Testing NSS modules in glibc

The Name Service Switch (NSS) is the feature of many C libraries, including the standard Linux one (GNU libc) and the standard Solaris one, that allows name lookup routines to be implemented via plugins. "Name lookup" here refers to things like usernames, host names, etc. When you run ls -l, and the ls command maps numeric user IDs to usernames, the names are provided by any module listed in the Name Service Switch's configuration. This could be the files module that looks at local files like /etc/passwd, the ldap module that talks to a corporate LDAP server, etc.

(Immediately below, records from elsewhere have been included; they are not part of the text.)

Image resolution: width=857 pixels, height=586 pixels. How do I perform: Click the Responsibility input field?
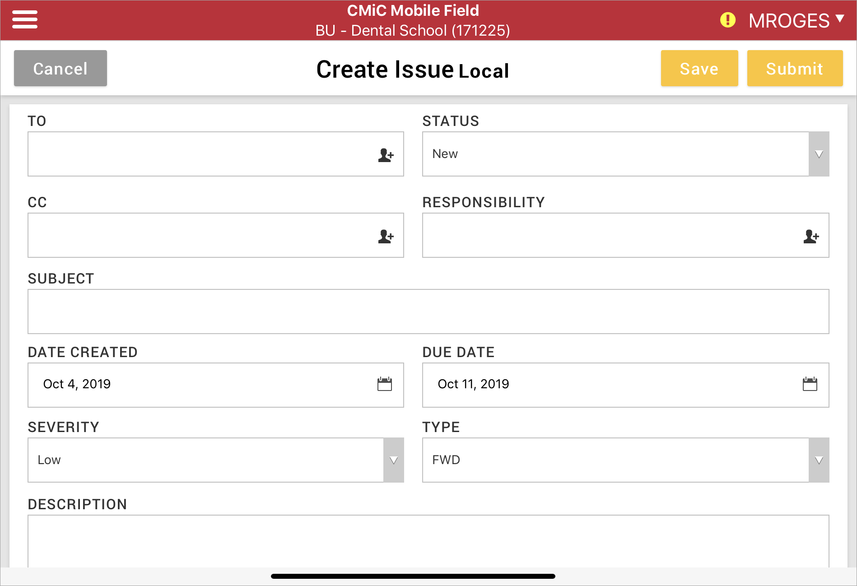610,236
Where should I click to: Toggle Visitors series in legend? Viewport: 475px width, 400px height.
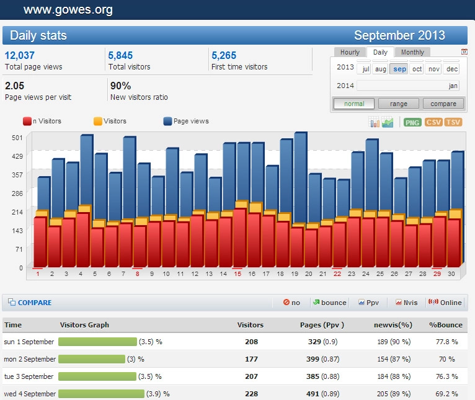[x=110, y=122]
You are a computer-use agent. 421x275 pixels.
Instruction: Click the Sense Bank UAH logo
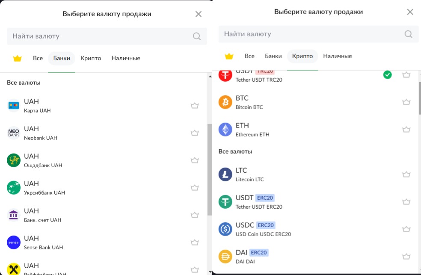[x=14, y=242]
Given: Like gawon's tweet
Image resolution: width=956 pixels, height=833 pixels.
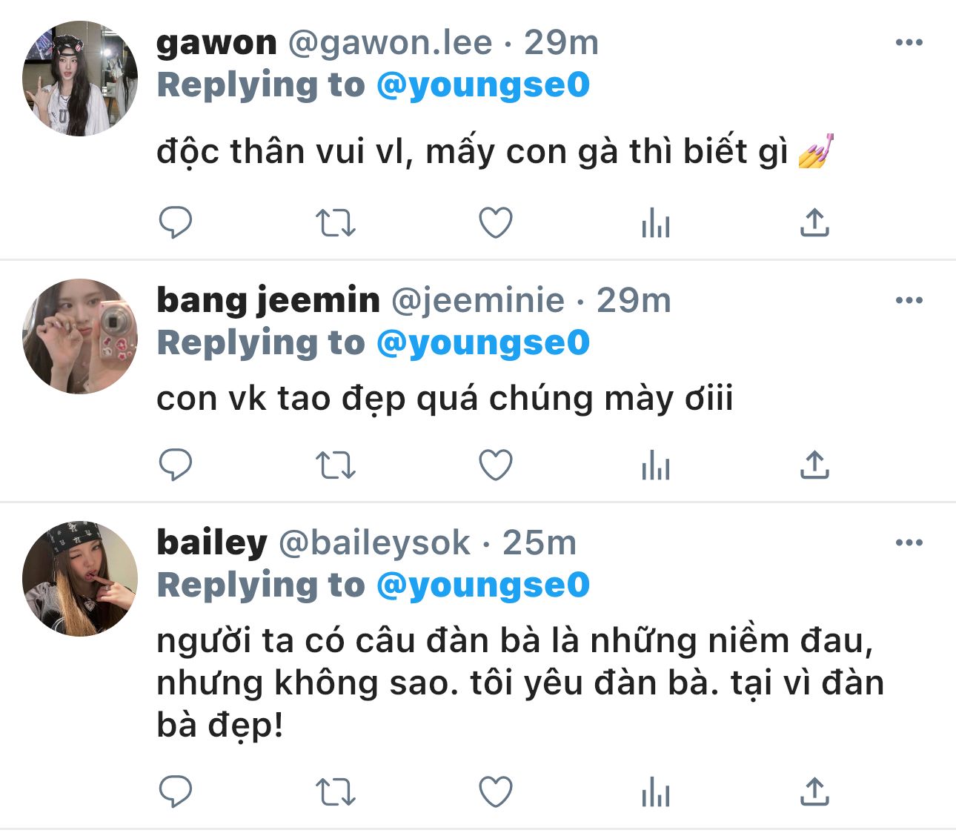Looking at the screenshot, I should [x=496, y=222].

One of my half-forgotten side projects involves writing a new NSS module. NSS is configured via the file /etc/nsswitch.conf, which is systemwide configuration. If I want to test my NSS module, I could install it globally and reconfigure my system. But I started wondering if there was a way to load an NSS module just for a single process under my control. Since the process is running in my user account, I should be able to reconfigure it, without affecting the rest of the system.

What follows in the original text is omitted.